Two significant challenges arise in applying traditional safety processes to autonomous vehicles. First, simply gathering a complete set of system requirements is difficult because of the sheer number of combinations of possible scenarios and faults. Second, autonomy systems commonly use machine learning (ML) in a way that makes the requirements and design of the system opaque. After training, usually we know what an ML component will do for an input it has seen, but generally not what it will do for at least some other inputs until we try them. Both of these issues make it difficult to trace requirements and designs to testing as is required for executing a safety validation process. In other words, we’re building systems that can’t be validated due to incomplete or even unknown requirements and designs.
Adaptation makes the problem even worse by making the system that must be validated a moving target. In the general case, it is impractical to validate all the possible adaptation states of an autonomy system using traditional safety design processes.
An approach that can help with the requirements, design, and adaptation problems is basing a safety argument not on correctness of the autonomy functionality itself, but rather on conformance to a set of safety envelopes. Each safety envelope describes a boundary within the operational state space of the autonomy system.
A system operating within a “safe” envelope knows that it’s safe and can operate with full autonomy. A system operating within an “unsafe” envelope knows that it’s unsafe, and must invoke a failsafe action. Multiple partial specifications can be used as an envelope set, with the intersection of safe envelopes permitting full autonomy, and the union of unsafe envelopes provoking validated, and potentially complex, failsafe responses.
Envelope mechanisms can be implemented using traditional software engineering techniques, reducing the problems with requirements, design, and adaptation that would otherwise impede safety validation. Rather than attempting to prove that autonomy will always work correctly (which is still a valuable goal to improve availability), the envelope approach measures the behavior of one or more autonomous components to determine if the result is safe. While this is not necessarily an easy thing to do, there is reason to believe that checking autonomy behaviors for safety is easier than implementing perfect, optimized autonomy actions. This envelope approach might be used to detect faults during development and to trigger failsafes in fleet vehicles.
Inevitably there will be tension between simplicity of the envelope definitions and permissiveness, with more permissive envelope definitions likely being more complex. Operating in the gap areas between “safe” and “unsafe” requires human supervision, because the autonomy system can’t be sure it is safe.
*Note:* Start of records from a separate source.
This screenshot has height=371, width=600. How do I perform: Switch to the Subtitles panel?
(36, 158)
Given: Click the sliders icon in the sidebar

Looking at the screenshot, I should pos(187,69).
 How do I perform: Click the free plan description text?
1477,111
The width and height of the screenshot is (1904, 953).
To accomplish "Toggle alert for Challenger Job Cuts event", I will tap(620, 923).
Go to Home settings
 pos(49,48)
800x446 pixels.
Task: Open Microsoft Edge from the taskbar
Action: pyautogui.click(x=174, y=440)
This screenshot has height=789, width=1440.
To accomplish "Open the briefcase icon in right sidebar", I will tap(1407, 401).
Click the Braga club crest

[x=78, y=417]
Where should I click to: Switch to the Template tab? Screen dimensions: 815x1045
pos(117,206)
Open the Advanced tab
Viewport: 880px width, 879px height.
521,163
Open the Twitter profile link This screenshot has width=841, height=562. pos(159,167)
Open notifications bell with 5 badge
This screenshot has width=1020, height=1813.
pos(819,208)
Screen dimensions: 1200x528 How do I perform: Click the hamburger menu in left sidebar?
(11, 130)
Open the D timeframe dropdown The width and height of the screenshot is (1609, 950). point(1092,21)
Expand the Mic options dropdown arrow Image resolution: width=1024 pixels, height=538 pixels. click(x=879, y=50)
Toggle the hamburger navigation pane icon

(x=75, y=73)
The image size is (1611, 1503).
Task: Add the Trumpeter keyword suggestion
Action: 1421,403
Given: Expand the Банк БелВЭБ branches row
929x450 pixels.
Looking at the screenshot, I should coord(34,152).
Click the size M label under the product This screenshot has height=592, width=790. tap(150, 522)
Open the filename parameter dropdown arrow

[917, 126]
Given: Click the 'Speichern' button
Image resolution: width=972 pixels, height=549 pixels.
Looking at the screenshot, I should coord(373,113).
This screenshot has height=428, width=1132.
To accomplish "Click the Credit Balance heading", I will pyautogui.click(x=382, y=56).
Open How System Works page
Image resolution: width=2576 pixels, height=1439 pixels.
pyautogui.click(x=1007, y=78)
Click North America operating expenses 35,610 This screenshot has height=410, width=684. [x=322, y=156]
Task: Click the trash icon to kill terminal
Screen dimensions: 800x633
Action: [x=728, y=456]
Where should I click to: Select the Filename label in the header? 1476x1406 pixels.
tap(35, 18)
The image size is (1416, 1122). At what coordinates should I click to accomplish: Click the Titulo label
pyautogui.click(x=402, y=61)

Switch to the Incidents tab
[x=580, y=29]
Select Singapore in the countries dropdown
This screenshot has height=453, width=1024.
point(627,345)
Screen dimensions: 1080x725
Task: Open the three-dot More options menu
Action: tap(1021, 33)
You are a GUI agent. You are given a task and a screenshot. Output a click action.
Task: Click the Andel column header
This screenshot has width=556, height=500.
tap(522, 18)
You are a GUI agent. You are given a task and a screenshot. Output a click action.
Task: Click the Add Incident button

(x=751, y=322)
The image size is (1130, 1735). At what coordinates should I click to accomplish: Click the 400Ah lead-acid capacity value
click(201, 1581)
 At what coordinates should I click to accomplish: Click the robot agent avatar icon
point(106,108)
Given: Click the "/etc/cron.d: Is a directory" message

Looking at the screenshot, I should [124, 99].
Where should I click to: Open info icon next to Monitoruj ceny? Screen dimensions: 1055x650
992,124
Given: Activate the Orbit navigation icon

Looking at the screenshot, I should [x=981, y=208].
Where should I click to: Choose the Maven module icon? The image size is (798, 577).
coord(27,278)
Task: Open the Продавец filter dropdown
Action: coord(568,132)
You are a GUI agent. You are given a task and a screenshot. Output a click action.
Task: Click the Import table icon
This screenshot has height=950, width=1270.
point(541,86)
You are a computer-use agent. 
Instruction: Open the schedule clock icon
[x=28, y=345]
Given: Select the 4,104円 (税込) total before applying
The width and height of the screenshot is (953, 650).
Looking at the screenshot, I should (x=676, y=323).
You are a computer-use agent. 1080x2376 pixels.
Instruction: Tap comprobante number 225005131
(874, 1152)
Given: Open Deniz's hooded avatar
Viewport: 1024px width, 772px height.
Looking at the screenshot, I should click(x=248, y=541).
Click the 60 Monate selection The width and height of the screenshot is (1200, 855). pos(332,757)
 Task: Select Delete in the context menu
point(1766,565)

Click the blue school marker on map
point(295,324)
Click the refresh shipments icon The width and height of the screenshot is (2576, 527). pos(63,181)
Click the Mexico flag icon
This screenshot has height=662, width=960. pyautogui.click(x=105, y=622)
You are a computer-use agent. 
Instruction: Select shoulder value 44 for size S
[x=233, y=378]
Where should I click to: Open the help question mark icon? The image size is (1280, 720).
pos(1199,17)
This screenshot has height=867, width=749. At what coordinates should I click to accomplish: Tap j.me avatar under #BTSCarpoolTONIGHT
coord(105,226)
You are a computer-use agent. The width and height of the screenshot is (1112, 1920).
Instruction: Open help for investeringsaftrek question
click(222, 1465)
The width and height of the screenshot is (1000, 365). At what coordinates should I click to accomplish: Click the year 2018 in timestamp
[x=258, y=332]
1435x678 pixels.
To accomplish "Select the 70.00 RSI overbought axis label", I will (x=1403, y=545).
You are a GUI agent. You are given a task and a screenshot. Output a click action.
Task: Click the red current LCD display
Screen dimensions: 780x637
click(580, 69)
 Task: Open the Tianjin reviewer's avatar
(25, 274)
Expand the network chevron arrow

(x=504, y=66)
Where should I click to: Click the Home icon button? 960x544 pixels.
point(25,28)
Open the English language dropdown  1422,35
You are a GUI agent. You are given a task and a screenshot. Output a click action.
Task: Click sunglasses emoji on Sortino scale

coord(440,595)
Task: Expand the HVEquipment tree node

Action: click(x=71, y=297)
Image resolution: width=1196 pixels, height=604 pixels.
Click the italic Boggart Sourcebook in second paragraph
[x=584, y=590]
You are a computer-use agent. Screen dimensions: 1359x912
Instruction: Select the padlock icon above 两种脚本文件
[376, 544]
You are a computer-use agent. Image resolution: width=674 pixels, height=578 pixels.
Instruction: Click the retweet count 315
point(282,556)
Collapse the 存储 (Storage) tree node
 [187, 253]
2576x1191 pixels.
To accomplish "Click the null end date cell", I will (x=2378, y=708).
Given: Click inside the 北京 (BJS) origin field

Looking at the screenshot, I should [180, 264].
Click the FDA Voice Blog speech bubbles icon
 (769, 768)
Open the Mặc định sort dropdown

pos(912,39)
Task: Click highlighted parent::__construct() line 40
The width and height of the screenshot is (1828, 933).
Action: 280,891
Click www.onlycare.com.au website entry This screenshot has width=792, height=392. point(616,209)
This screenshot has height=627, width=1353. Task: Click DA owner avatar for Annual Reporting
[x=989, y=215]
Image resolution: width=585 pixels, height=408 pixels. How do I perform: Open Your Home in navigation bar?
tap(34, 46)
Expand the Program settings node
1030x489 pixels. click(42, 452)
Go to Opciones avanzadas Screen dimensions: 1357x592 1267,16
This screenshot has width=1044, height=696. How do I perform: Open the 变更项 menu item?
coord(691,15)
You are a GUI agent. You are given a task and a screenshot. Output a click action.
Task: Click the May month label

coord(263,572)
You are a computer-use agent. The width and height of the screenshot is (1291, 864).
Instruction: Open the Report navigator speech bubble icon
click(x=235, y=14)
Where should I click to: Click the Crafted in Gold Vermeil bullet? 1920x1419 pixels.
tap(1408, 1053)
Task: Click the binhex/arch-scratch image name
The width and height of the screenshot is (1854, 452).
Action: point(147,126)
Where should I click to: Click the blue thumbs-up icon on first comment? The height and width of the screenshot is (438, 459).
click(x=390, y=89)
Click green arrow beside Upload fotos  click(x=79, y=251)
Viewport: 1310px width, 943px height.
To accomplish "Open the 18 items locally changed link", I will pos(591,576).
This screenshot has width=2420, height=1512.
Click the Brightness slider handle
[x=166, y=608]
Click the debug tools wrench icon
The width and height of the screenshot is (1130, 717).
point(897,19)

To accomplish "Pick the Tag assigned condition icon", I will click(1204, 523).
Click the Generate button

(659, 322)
One way to look at the progression from partial to full autonomy is that, over time, systems can increase permissiveness by defining and growing “safe” envelopes, shrinking “unsafe” envelopes, and eliminating any gap areas.
ACM Reference format:
P. Koopman, 2017. Challenges in Autonomous Vehicle Validation. In
Proceedings of 1st International Workshop on Safe Control of Connected
and Autonomous Vehicles, Pittsburgh, Pennsylvania, USA, April 2017
(SCAV 2017), 1 page.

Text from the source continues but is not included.